▶ _INSTRUCTION_
Rewrite the bitset tutorial text from "The Problem" up to and including "full 64-bit words.", changing "bitset" to "bit array".

▶ _PAGE TEXT_
977 Advanced

977 Bitset

Functional Programming

Tutorial

The Problem

Implement a bitset — a fixed-size set of bits stored compactly in Vec<u64> words. Support set, clear, toggle, test, union (OR), intersection (AND), difference (AND NOT), and population count (popcount). Compare with OCaml's 63-bit integer bitset (one GC tag bit is reserved) and with Rust's full 64-bit words.

🎯 Learning Outcomes

• Map bit index i to word index i/64 and bit offset i%64

• Implement set, clear, toggle, test using |=, &= !, ^=, & != 0

• Implement set operations: union (|), intersection (&), difference (& !)

• Implement count_ones (population count) using u64::count_ones() summed over words

• Understand why OCaml uses 63-bit integers (one bit reserved for the GC tag) while Rust uses full 64-bit words

Code Example

#![allow(clippy::all)]
// 977: Bitset
// Set, clear, toggle, union, intersection via u64 word arrays
// OCaml uses 63-bit int (1 bit used for GC tag); Rust uses full u64

pub struct Bitset {
    bits: Vec<u64>,
    size: usize,
}

impl Bitset {
    pub fn new(size: usize) -> Self {
        let words = (size + 63) / 64;
        Bitset {
            bits: vec![0u64; words],
            size,
        }
    }

    fn word(&self, i: usize) -> usize {
        i / 64
    }
    fn bit(&self, i: usize) -> u64 {
        1u64 << (i % 64)

▶ _INFORMATION SHOWN_
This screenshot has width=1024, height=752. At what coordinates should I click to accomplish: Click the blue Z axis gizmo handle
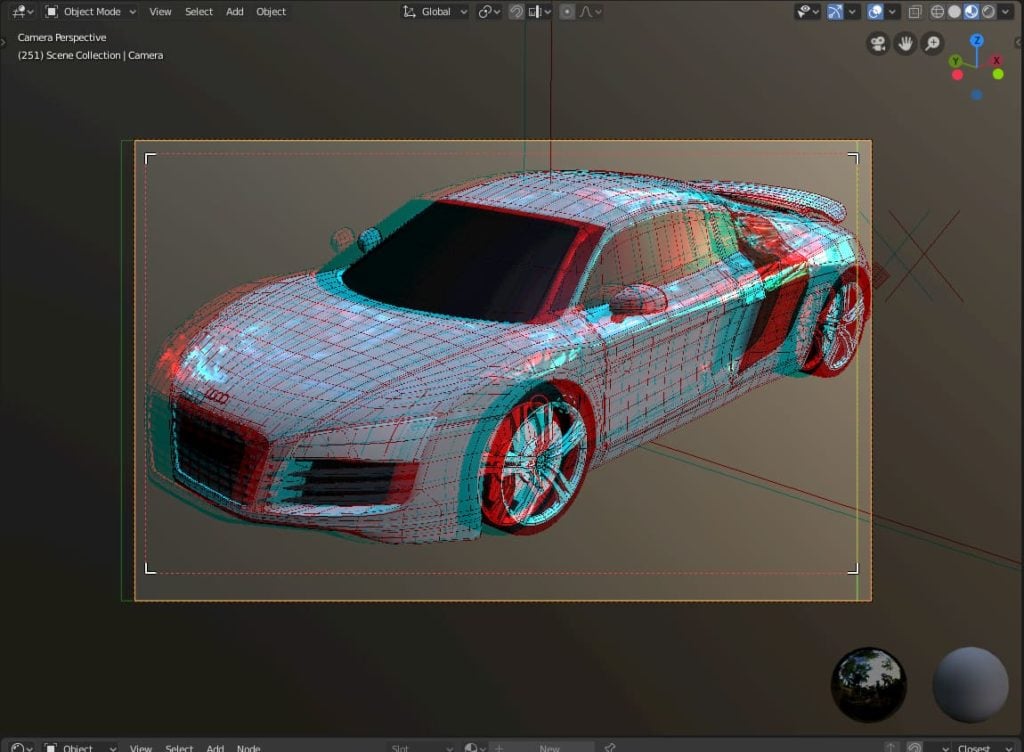click(977, 41)
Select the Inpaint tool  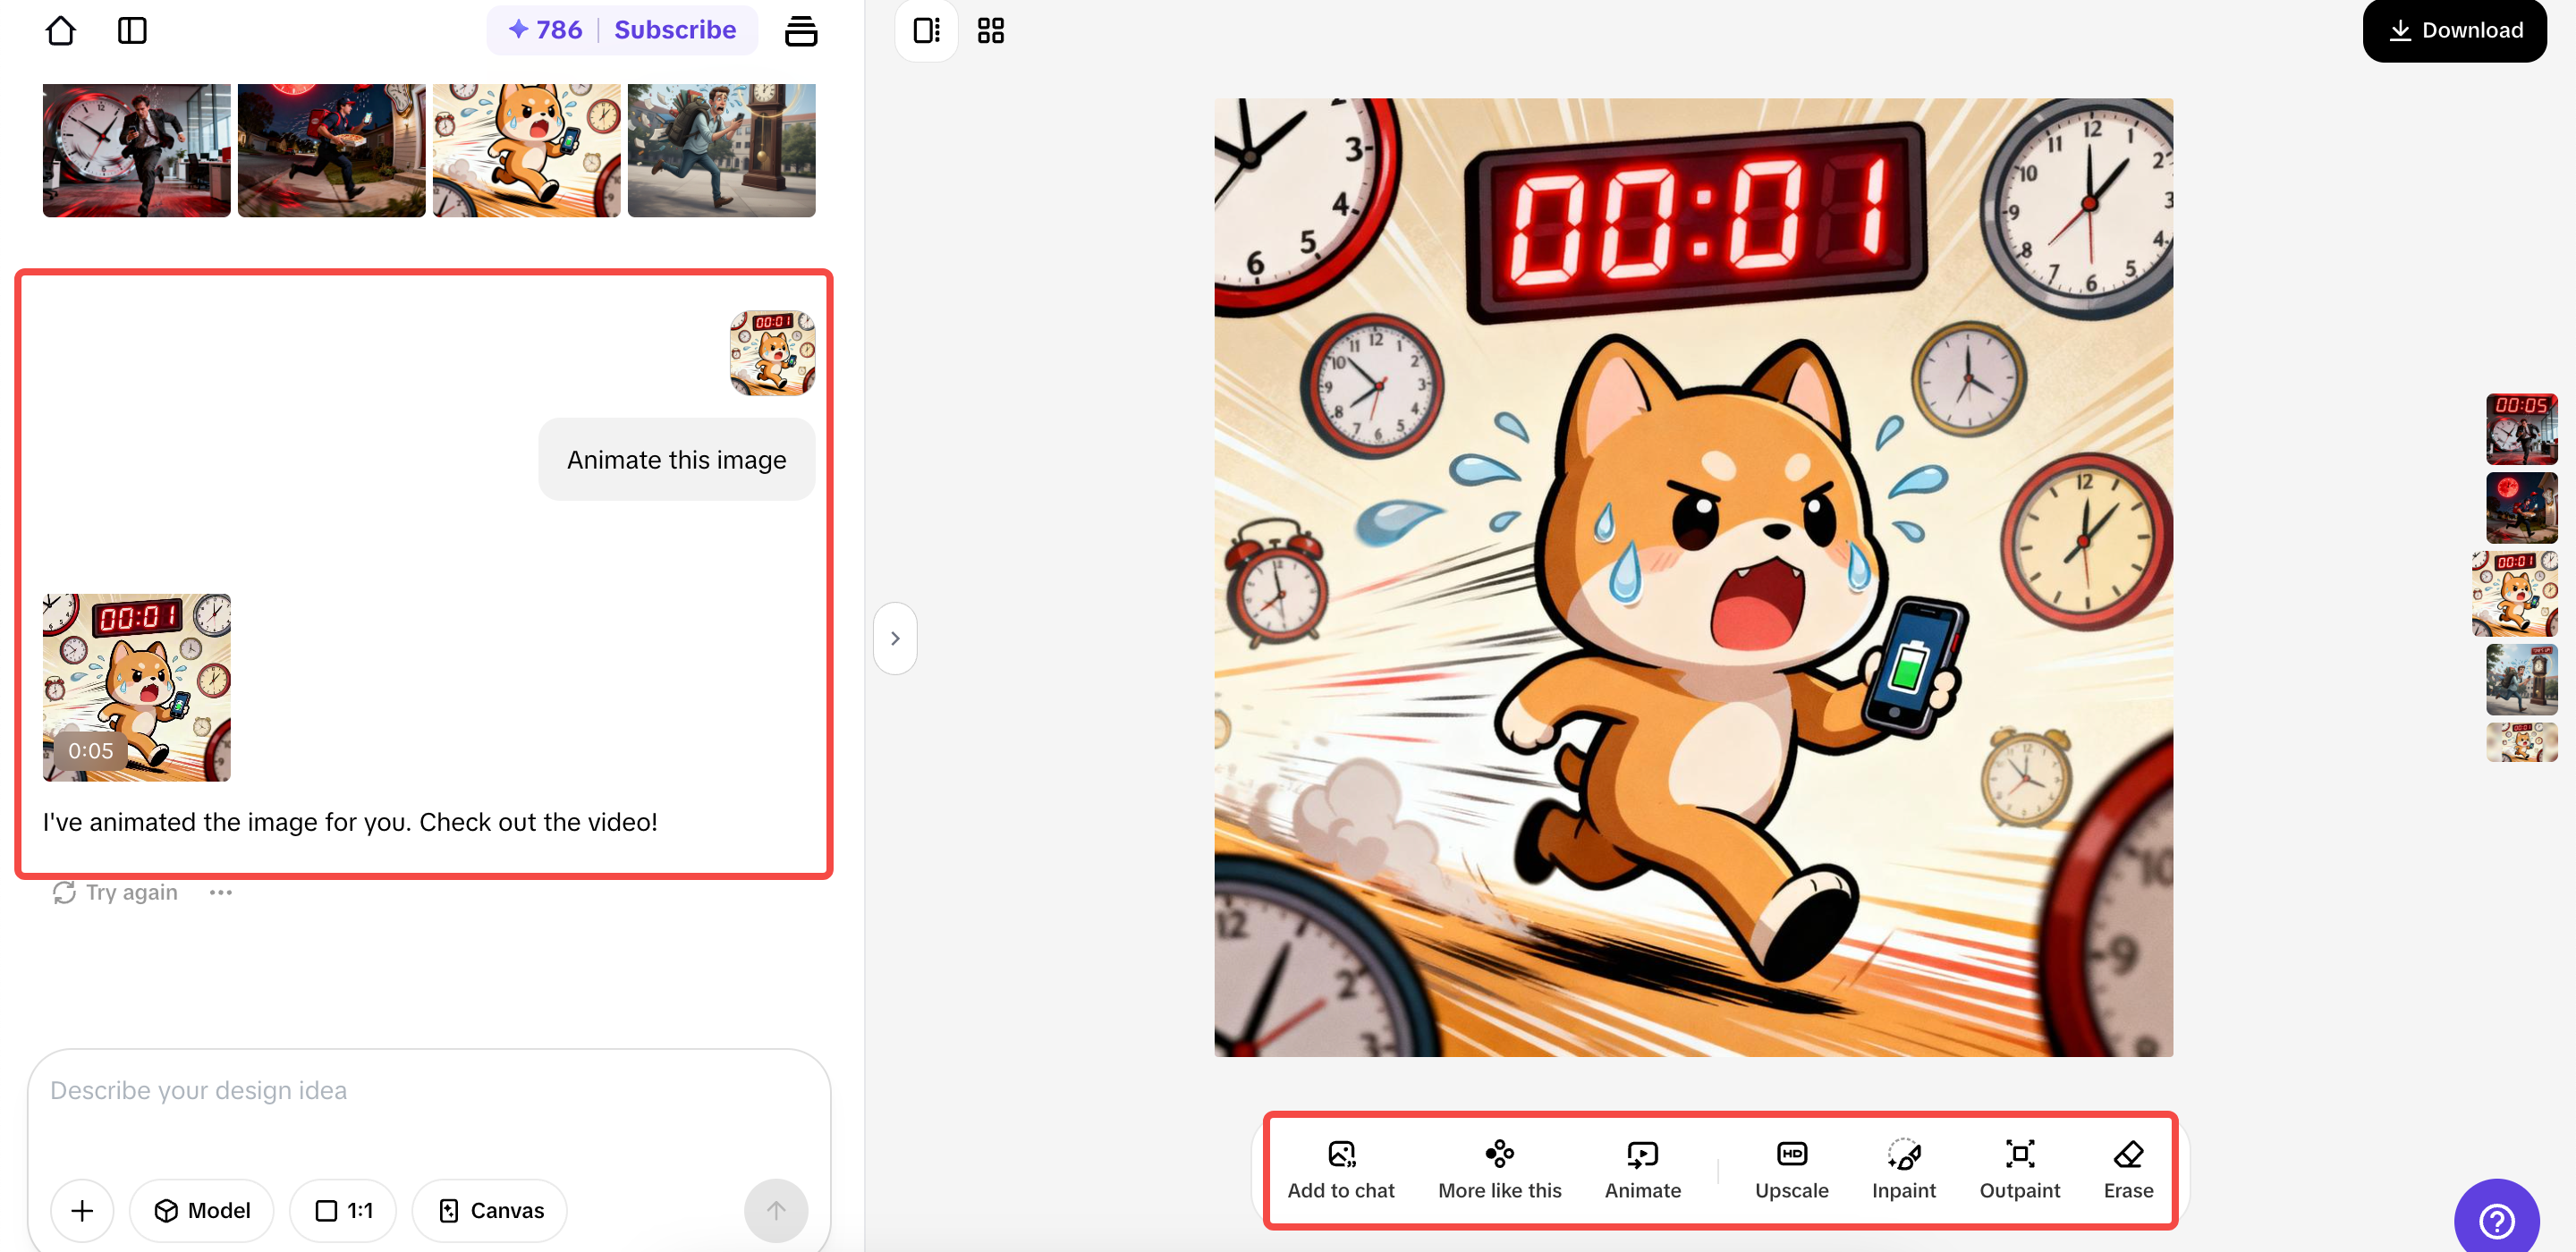(1903, 1168)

▶ _FINISHED TASK_
The Problem

Implement a bit array — a fixed-size set of bits stored compactly in Vec<u64> words. Support set, clear, toggle, test, union (OR), intersection (AND), difference (AND NOT), and population count (popcount). Compare with OCaml's 63-bit integer bit array (one GC tag bit is reserved) and with Rust's full 64-bit words.